I guess I just never really thought about it, but up until then I don't think I was even aware that you could plant a garden smaller than an acre, and not have to raise enough vegetables to be able to can and preserve for the Winter.

It didn't matter, though, because as far as I was concerned, there was no point in me even trying to make a garden of any size. I had attempted a few times over the years to have some houseplants but I never was able to keep them alive, so I knew in my heart I'd never be able to grow a garden.

Fast forward some more years and my Grannie - Dad's Mom, in north Georgia - passed away and after my Dad retired, him and Mom moved up there, where he decided to try Fruit Farming. He planted a few varieties of apple trees, pear trees, peach, plum, cherry, and apricot trees, blueberry bushes, raspberries, and grapes and muscadines.
Like everything he touches it seems, his Orchard did very well. 

Well, that kinda ticked me off...or, well, challenged me maybe. It was one thing that I couldn't raise flowers and plants like my Mom and her Mom, because I felt I was more like my Dad's daughter, in which case, I thought I should be able to grow stuff, too.
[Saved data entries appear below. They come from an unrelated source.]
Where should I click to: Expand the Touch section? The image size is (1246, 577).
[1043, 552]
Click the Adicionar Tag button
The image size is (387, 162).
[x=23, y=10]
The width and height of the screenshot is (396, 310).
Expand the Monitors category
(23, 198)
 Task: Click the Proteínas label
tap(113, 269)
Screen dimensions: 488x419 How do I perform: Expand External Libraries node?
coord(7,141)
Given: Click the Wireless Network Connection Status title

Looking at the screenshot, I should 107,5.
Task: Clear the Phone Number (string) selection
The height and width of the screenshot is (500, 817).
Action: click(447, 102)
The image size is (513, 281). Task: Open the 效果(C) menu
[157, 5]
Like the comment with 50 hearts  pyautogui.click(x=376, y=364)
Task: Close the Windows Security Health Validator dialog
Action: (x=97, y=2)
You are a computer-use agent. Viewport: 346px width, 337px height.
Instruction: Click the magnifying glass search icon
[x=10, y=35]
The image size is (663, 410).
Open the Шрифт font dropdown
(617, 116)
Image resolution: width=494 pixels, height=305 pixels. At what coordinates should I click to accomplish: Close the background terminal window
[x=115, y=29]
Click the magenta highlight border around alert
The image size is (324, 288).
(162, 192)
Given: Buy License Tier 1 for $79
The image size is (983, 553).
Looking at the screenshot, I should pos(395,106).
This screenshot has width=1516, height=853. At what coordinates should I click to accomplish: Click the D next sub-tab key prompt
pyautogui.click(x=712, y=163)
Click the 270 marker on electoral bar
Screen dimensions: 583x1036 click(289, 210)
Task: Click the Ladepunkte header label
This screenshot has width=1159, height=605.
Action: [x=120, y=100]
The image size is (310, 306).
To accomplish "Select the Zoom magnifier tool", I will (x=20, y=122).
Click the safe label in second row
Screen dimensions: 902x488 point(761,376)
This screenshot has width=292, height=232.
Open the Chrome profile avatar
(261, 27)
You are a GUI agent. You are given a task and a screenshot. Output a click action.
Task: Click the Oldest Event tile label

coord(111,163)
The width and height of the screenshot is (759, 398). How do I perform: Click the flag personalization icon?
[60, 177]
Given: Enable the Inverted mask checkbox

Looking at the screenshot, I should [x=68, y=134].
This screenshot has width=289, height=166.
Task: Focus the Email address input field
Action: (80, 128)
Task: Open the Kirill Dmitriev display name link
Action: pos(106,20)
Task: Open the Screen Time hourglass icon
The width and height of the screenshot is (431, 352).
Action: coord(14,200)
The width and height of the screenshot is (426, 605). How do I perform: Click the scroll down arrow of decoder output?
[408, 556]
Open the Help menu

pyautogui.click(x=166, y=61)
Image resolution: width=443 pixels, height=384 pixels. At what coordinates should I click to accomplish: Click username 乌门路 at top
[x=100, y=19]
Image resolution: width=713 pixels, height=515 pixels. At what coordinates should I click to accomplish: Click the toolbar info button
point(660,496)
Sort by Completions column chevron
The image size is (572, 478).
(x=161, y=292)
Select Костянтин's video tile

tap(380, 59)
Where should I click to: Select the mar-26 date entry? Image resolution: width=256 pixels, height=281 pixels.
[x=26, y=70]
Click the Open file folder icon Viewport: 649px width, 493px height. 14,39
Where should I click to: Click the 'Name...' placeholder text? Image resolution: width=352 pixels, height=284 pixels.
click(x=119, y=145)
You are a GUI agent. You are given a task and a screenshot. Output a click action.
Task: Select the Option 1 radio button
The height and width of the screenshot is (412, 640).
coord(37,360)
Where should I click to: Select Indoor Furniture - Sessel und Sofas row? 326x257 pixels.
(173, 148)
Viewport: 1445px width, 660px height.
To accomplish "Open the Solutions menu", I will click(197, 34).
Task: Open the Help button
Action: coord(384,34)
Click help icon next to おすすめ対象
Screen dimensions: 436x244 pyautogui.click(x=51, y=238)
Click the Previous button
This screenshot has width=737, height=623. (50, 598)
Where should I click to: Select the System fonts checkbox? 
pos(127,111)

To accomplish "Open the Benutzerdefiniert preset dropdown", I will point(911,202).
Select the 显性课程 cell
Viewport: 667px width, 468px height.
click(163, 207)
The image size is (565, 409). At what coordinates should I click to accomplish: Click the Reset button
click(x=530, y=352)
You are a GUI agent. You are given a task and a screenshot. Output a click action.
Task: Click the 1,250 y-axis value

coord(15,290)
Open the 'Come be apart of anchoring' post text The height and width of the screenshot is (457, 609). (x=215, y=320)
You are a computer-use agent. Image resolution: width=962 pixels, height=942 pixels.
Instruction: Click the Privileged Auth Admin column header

Some time after that, I started with a few vegetable plants (didn't have time to plant fruit trees and wait however many years it would take them to produce even though I like fruit much better than veggies for eating) just to see if I could keep them alive, if not actually get any yield.
I actually did manage to grow some actual, real food.
After that, J got more interested in gardening, too.

We've managed to actually grow some corn and tomatoes and a few other things here and there, but even so, our knowledge of gardening is not much more than being able to sprout a seed, and keeping the plant watered.

Case in point, when we moved to this house around 13-14 years ago, I had J take out a lot of flowering plants and bushes and stuff that was growing willy-nilly around the yard.  I attempted to get rid of several scraggly rose bushes growing in the front yard, but they keep growing back on their own. I finally gave up fighting with them.
But all I wanted was a nice, neat, clear yard with green...grass. We don't actually have grass, but more like a cover of clover and/or some sort of other weed(s). Whatever, it's green (mostly) and that's all I cared for.

After we started vegetable gardening a few years ago, and then I started the coupon/deal shopping, I ended up with a lot of packs of seeds. Mostly vegetables and some fruits like pumpkin, cantaloupe and watermelon, but also some herbs and flowers that I had no interest in.
I don't cook with herbs, and I actually said, "It's a waste to plant flowers because they don't grow food."

I think I also thought Bees' only purpose was making Honey.
Eventually I read about Pollination, and that we want to attract Bees to our gardens to Pollinate the plants.

Sadly, it still didn't occur to me, that flowers also attract Bees.  And flowers generally bloom a lot earlier than my garden plants.  I've had daffodils/jonquils and one of the rose bushes I couldn't kill already blooming.

If I had a yard full of flowers and/or flowering plants, I could have Bees in here, working on the Pollinating thing some time before the garden is ready for them. They'll already be here when the garden is ready for them.

Fugh. How could I have not known that? Thinking back, I remember being taught about it in school, but I didn't care about it enough to remember it. I didn't know how it applied to my life, when we could just go to the store and buy what we wanted to eat.